EXERCISE GOAL »
From the records below, set down exactly the lines starting with the line that contains "Focus the additional details text area" and going on through the line that contains "Click the chevron arrow in المدينة field". Nothing else is wanted.
----- THE DATA
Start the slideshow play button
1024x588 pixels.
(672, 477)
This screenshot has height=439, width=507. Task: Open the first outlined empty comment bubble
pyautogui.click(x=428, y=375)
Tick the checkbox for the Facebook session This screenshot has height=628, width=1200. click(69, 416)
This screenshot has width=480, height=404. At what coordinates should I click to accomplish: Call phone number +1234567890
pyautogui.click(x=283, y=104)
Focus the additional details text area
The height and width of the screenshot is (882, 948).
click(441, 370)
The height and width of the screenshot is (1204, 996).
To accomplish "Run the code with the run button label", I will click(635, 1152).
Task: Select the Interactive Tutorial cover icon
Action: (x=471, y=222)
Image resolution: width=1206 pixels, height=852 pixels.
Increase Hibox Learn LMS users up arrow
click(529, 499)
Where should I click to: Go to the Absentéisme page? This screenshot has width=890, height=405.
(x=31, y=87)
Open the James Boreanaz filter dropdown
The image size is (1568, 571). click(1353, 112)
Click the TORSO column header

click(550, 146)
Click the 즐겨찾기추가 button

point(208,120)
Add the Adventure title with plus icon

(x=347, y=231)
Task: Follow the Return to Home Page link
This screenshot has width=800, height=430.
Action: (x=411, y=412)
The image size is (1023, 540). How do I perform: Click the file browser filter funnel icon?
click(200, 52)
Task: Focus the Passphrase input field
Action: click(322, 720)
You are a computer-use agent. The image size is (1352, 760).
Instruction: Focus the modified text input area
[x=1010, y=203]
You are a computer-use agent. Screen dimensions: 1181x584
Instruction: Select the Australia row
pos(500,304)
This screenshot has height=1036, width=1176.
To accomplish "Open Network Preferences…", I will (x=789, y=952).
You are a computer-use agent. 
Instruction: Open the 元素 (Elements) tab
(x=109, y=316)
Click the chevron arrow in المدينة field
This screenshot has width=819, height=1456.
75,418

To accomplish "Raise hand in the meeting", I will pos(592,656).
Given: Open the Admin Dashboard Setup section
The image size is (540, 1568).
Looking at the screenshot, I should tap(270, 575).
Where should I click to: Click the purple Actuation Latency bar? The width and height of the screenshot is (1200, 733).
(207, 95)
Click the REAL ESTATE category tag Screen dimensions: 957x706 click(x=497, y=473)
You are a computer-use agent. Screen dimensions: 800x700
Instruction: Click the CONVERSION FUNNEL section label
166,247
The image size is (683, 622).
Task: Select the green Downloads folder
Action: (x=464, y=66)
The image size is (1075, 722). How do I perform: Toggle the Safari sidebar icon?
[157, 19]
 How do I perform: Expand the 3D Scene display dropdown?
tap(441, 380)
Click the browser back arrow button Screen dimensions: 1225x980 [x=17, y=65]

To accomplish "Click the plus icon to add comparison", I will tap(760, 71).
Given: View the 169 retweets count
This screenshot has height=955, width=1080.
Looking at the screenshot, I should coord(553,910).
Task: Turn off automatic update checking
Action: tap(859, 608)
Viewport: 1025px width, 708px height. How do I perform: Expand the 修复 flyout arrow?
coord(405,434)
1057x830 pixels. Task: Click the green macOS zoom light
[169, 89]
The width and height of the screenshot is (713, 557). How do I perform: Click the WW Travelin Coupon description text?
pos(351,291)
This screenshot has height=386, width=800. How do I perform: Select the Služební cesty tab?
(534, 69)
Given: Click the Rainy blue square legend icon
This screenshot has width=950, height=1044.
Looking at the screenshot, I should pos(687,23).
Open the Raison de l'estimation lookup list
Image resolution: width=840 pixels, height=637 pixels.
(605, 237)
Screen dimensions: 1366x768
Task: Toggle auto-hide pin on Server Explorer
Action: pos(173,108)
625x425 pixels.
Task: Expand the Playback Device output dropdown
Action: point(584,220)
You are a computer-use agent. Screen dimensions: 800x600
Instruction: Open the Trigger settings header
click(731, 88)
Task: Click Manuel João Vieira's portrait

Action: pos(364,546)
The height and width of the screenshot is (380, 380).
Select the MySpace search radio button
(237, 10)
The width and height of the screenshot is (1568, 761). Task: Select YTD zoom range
----------
EXPECTED ANSWER »
Focus the additional details text area
The height and width of the screenshot is (882, 948).
click(441, 370)
The height and width of the screenshot is (1204, 996).
To accomplish "Run the code with the run button label", I will click(635, 1152).
Task: Select the Interactive Tutorial cover icon
Action: (x=471, y=222)
Image resolution: width=1206 pixels, height=852 pixels.
Increase Hibox Learn LMS users up arrow
click(529, 499)
Where should I click to: Go to the Absentéisme page? This screenshot has width=890, height=405.
(x=31, y=87)
Open the James Boreanaz filter dropdown
The image size is (1568, 571). click(1353, 112)
Click the TORSO column header

click(550, 146)
Click the 즐겨찾기추가 button

point(208,120)
Add the Adventure title with plus icon

(x=347, y=231)
Task: Follow the Return to Home Page link
This screenshot has width=800, height=430.
Action: (x=411, y=412)
The image size is (1023, 540). How do I perform: Click the file browser filter funnel icon?
click(200, 52)
Task: Focus the Passphrase input field
Action: click(322, 720)
You are a computer-use agent. The image size is (1352, 760).
Instruction: Focus the modified text input area
[x=1010, y=203]
You are a computer-use agent. Screen dimensions: 1181x584
Instruction: Select the Australia row
pos(500,304)
This screenshot has height=1036, width=1176.
To accomplish "Open Network Preferences…", I will (x=789, y=952).
You are a computer-use agent. 
Instruction: Open the 元素 (Elements) tab
(x=109, y=316)
Click the chevron arrow in المدينة field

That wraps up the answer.